EXTRACT PROVIDED:
- Opening Delimiter -
When do you write your best code (relative to local time)? - cyanbane

I know when I am coding at my best.  Usually it is 3-4pm in the afternoon (know what I want to get accomplished before I leave the office) or 9-10pm at night (know what I want to get accomplished before I go to bed).  What is your best coding hours (relative to your timezone) and why?
======
wylie
Generally after midnight, when everyone else is asleep or quiet.

------
ayers
My best hours at work are between 8am and 10:30am. This is usually because I
arrive earlier than my workmates who are in my immediate vicinity and as a
result I have less interruptions.

Second to that is 4-5pm for the same reason as the OP(know what I need to get
complete before I leave the office).

------
jerrya
Night time. When the noise has gone down.
- Closing Delimiter -
EXCERPTED DATA:
- Opening Delimiter -
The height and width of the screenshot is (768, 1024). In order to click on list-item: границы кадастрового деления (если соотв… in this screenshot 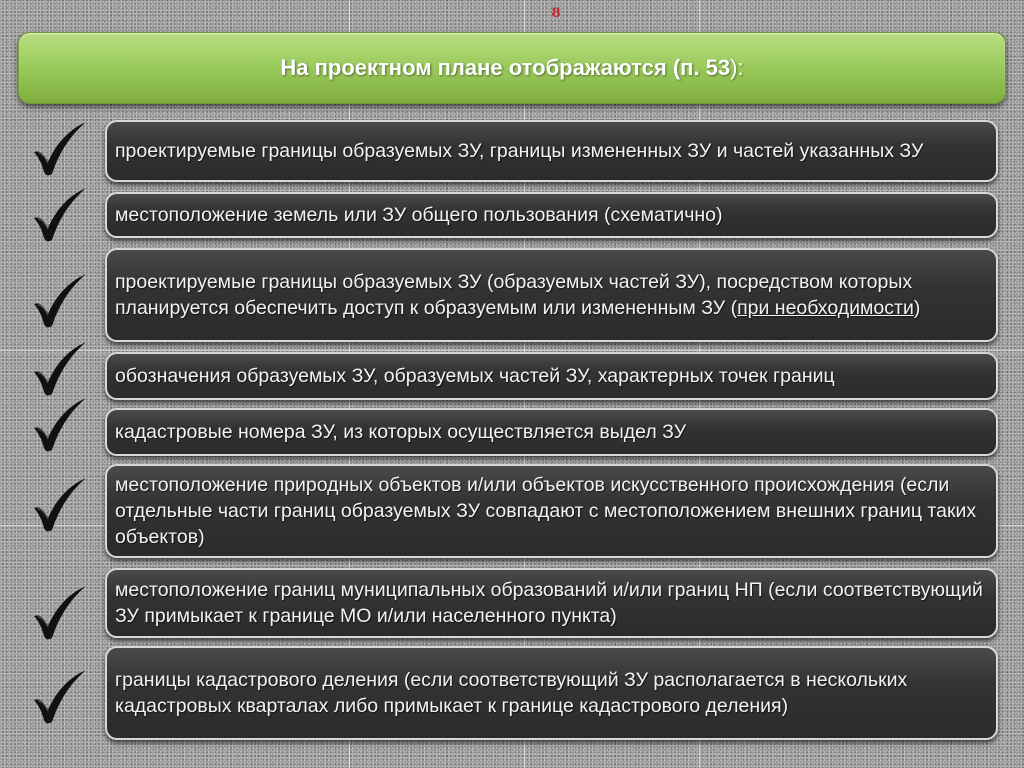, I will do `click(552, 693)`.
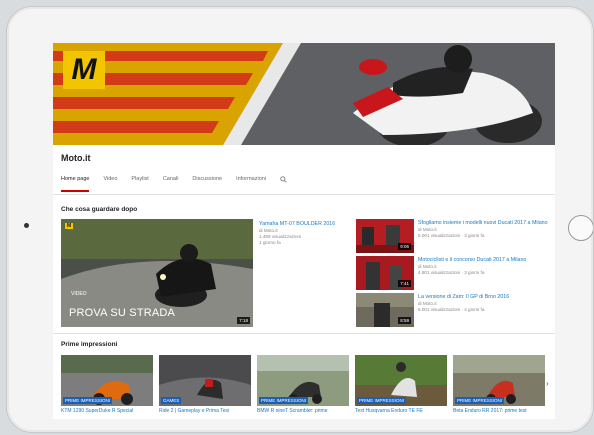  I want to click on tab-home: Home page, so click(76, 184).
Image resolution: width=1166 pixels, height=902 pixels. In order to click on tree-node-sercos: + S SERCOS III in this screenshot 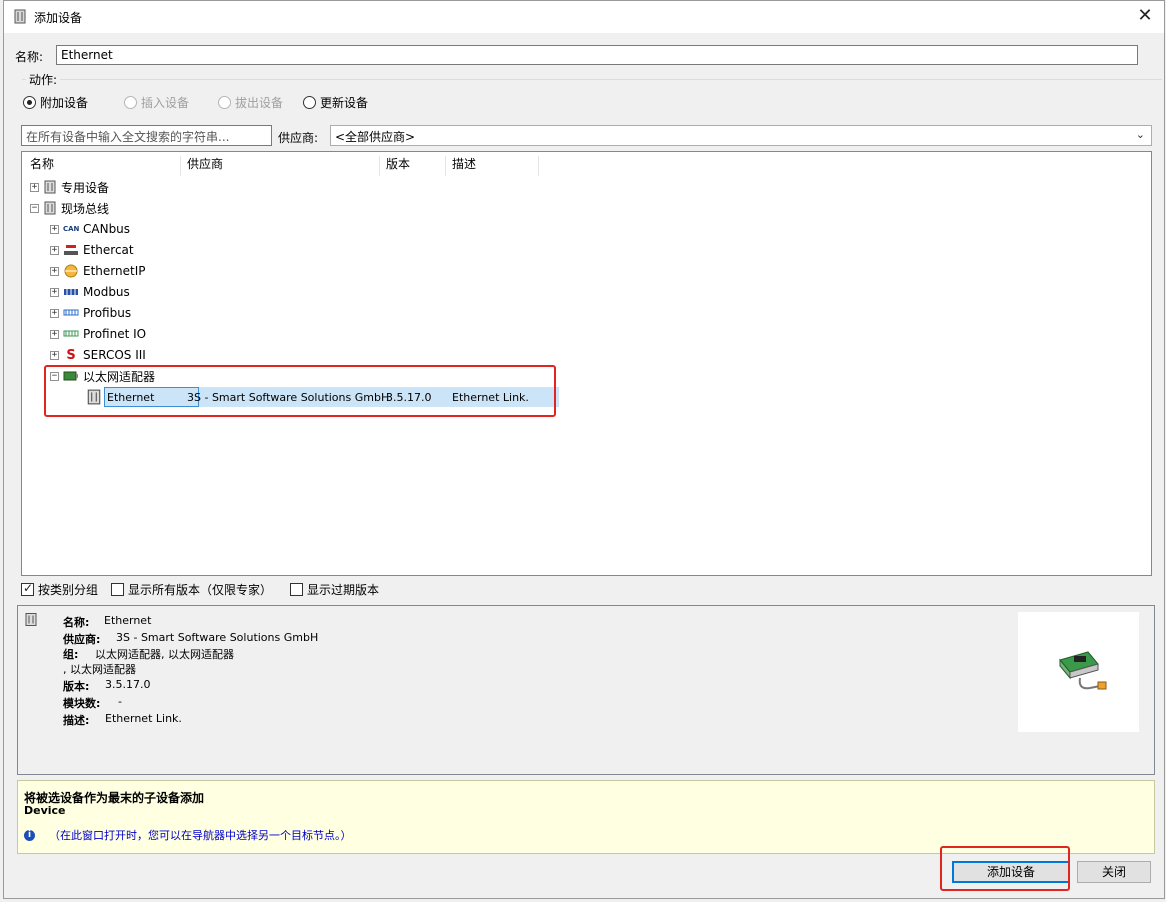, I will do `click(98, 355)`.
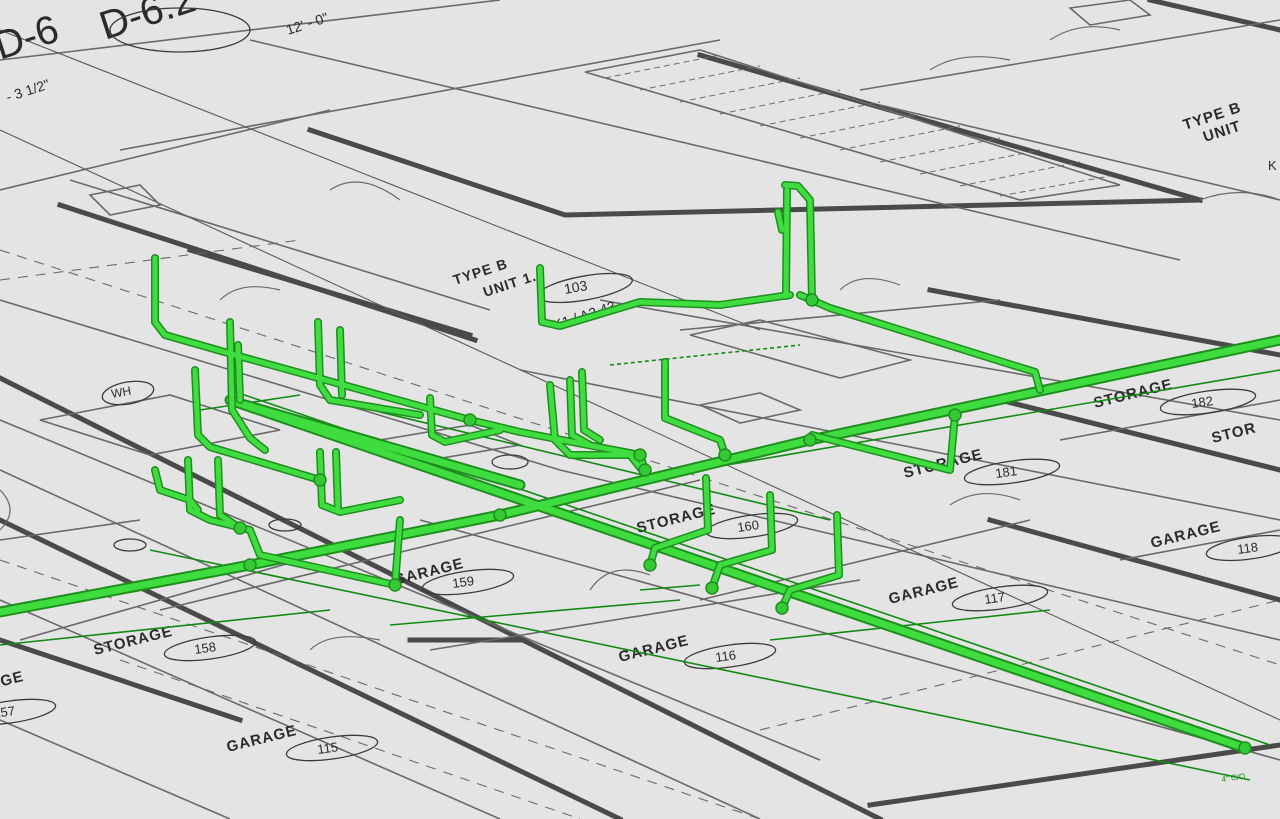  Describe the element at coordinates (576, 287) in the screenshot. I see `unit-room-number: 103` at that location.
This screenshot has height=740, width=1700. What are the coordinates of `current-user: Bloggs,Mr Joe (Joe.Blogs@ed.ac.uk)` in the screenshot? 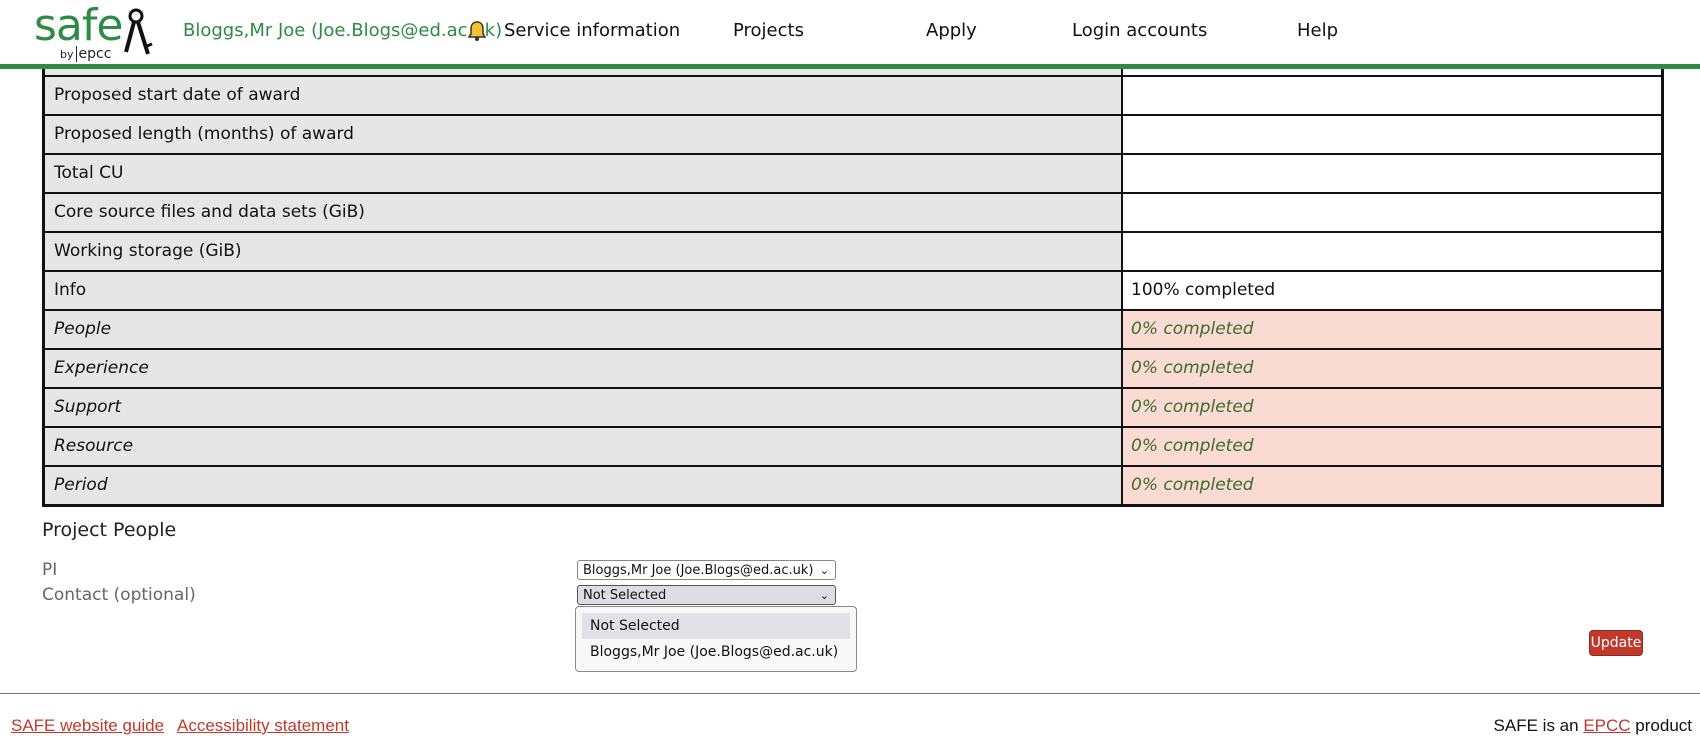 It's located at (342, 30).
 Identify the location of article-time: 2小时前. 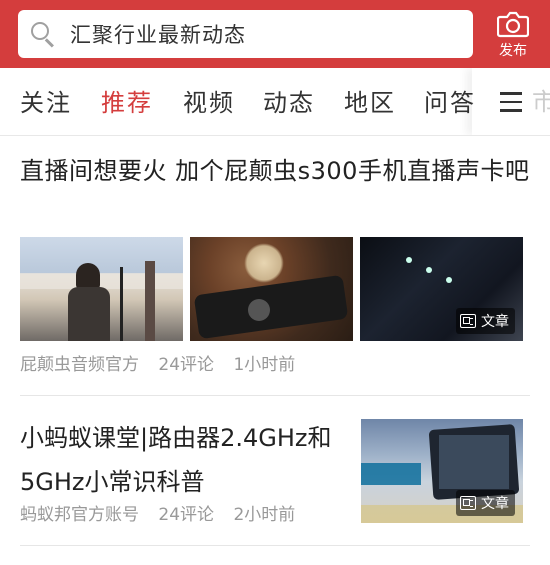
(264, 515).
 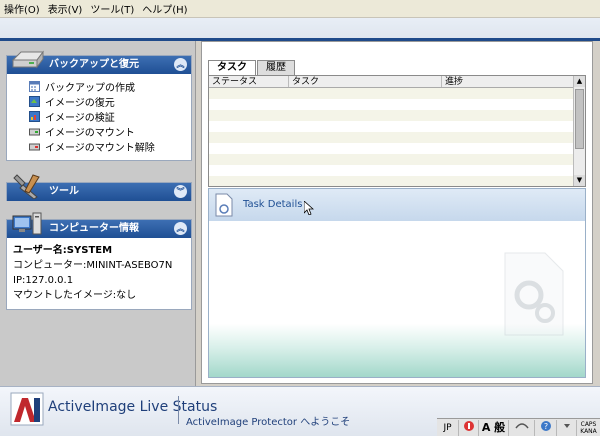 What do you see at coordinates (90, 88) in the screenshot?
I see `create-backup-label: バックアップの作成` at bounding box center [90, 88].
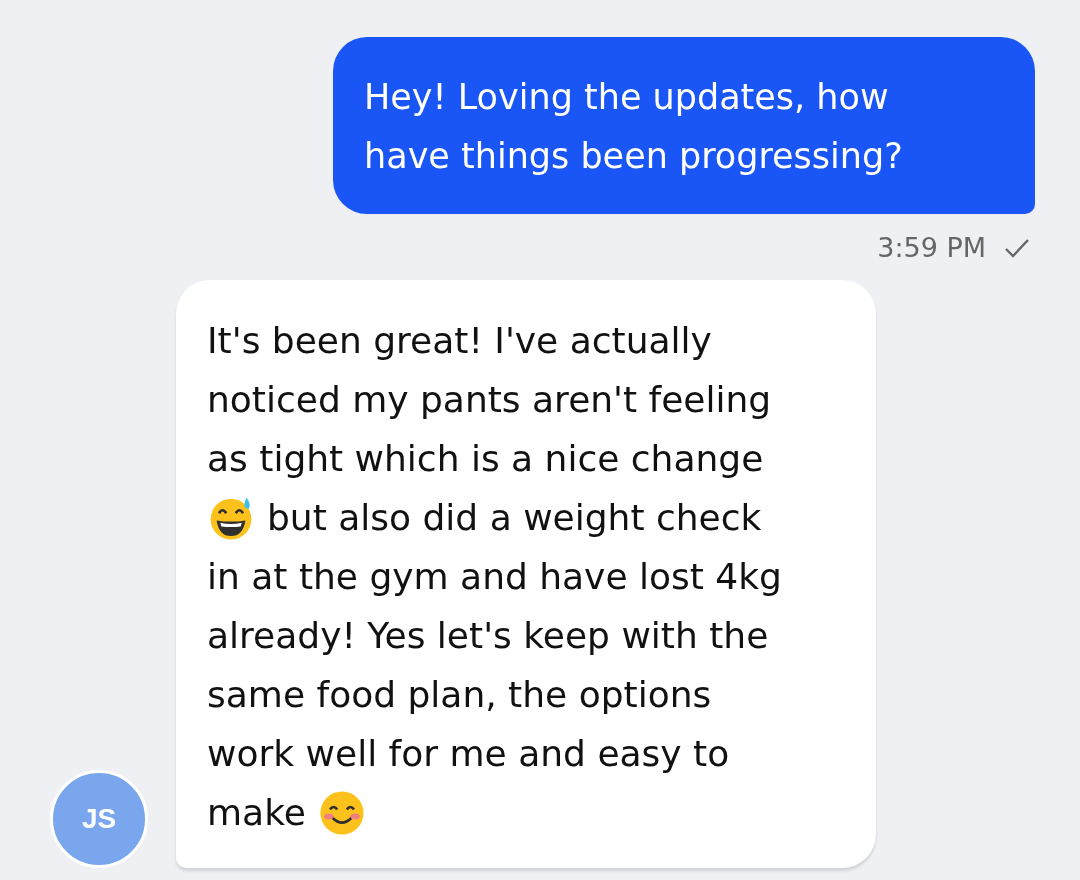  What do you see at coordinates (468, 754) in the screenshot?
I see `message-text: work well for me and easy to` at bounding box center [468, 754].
- Closing Delimiter -
WHAT IS EXPECTED:
Write the next part of the forum thread on what time of day people write their best code, picking up right after its last reply. The records have no connection to the forum thread about best coding hours.

EXERCISE ANSWER:
------
excid3
Usually my best hours are spent in the mornings just after I wake up. I'll sit
down, check on a bug and start hammering away at home before heading to the
office several hours later. The main benefit for me is I can approach problems
with a clear mind that I likely don't have the rest of the day.

------
japhyr
4am. I don't get up that early too often, but when I do it's perfect. It's
late enough that I can be up for the day, but early enough that I can get into
a good focused work zone, and stay there for a couple hours.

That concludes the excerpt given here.